The Virginian-Pilot
                             THE VIRGINIAN-PILOT 
              Copyright (c) 1995, Landmark Communications, Inc.

DATE: Thursday, August 10, 1995              TAG: 9508100467
SECTION: LOCAL                    PAGE: B3   EDITION: FINAL 
SOURCE: BY MASON PETERS, STAFF WRITER 
DATELINE: ELIZABETH CITY                     LENGTH: Medium:   66 lines

JENKINS ENDS CONTROVERSY BY RESIGNING HIS ECSU POST

Chancellor Jimmy R. Jenkins Jr., who for 12 years steered Elizabeth City State University toward accomplishment as well as controversy, has resigned.

His unexpected decision has been accepted in Chapel Hill by C.D. Spangler Jr., the banker-president of the 16-member University of North Carolina system, a UNC spokesman said Wednesday. ECSU is part of the UNC network.

Jenkins wrote Spangler on Aug. 3,and Spangler released without comment a copy of the ECSU chancellor's seven-paragraph resignation on Wednesday.

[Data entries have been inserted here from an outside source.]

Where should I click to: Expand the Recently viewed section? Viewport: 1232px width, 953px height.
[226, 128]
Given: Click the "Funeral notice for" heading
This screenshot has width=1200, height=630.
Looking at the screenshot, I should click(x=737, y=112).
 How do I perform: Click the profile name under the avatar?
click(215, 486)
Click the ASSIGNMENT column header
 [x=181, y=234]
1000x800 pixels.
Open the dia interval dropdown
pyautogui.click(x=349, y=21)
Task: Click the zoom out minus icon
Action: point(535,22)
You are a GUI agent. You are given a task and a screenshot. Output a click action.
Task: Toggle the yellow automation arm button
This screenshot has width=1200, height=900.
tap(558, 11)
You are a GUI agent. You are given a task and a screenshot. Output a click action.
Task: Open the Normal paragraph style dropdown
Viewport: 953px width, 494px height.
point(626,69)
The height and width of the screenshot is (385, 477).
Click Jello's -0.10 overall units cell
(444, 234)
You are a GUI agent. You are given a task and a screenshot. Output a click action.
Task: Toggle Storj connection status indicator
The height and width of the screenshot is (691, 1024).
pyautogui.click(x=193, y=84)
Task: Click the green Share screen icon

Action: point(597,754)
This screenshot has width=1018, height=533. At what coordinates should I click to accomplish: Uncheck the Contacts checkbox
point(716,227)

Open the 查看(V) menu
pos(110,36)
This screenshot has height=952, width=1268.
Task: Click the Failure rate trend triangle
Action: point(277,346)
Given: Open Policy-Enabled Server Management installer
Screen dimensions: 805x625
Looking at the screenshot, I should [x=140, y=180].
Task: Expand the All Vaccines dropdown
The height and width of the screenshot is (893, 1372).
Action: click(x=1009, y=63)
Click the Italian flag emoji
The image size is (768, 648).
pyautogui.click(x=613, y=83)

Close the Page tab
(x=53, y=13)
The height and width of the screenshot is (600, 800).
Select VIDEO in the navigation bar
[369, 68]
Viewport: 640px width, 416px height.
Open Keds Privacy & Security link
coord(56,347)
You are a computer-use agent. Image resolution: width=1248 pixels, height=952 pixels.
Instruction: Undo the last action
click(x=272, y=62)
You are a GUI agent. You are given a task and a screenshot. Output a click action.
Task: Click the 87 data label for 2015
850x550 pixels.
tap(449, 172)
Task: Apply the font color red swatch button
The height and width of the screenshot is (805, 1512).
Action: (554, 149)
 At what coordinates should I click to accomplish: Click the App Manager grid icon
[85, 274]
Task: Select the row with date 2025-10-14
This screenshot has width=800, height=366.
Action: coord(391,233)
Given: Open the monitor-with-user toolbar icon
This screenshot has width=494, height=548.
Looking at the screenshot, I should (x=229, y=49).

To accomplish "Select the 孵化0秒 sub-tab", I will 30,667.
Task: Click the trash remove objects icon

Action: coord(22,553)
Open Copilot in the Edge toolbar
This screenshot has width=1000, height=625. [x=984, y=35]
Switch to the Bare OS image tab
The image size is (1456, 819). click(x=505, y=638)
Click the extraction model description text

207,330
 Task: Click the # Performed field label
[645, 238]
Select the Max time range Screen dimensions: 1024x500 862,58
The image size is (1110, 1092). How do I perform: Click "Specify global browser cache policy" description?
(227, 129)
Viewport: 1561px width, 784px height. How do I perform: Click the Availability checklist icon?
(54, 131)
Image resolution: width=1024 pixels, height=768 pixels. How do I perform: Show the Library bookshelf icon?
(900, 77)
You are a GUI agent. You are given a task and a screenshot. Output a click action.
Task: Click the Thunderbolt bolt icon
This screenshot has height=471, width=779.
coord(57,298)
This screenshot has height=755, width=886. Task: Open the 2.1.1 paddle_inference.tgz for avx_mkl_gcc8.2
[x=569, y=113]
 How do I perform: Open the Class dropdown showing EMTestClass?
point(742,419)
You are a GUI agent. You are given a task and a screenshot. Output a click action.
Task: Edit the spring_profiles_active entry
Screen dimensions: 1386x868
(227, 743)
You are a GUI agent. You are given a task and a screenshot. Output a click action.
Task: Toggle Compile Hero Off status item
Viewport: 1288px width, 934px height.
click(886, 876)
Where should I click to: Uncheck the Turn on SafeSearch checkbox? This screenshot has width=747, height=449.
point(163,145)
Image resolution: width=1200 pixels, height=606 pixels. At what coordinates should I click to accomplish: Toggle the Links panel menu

``I have determined that the time has come for me to make a change in my life,'' wrote Jenkins, ``I am therefore respectfully submitting my resignation as chancellor, effective August 31, 1995. In order for my family and me to make the necessary transition, I will need sufficient time to make other living arrangements.''

Jenkins' action ended a crescendo of recent rumors about top-level administrative difficulties on the campus of ECSU.

According to a member of the university's board of trustees, Jenkins' problems came to a head last week after he went to Chapel Hill to see Spangler. Since then Jenkins and several ECSU officials have been in Hilton Head, S.C., where they have been incommunicado.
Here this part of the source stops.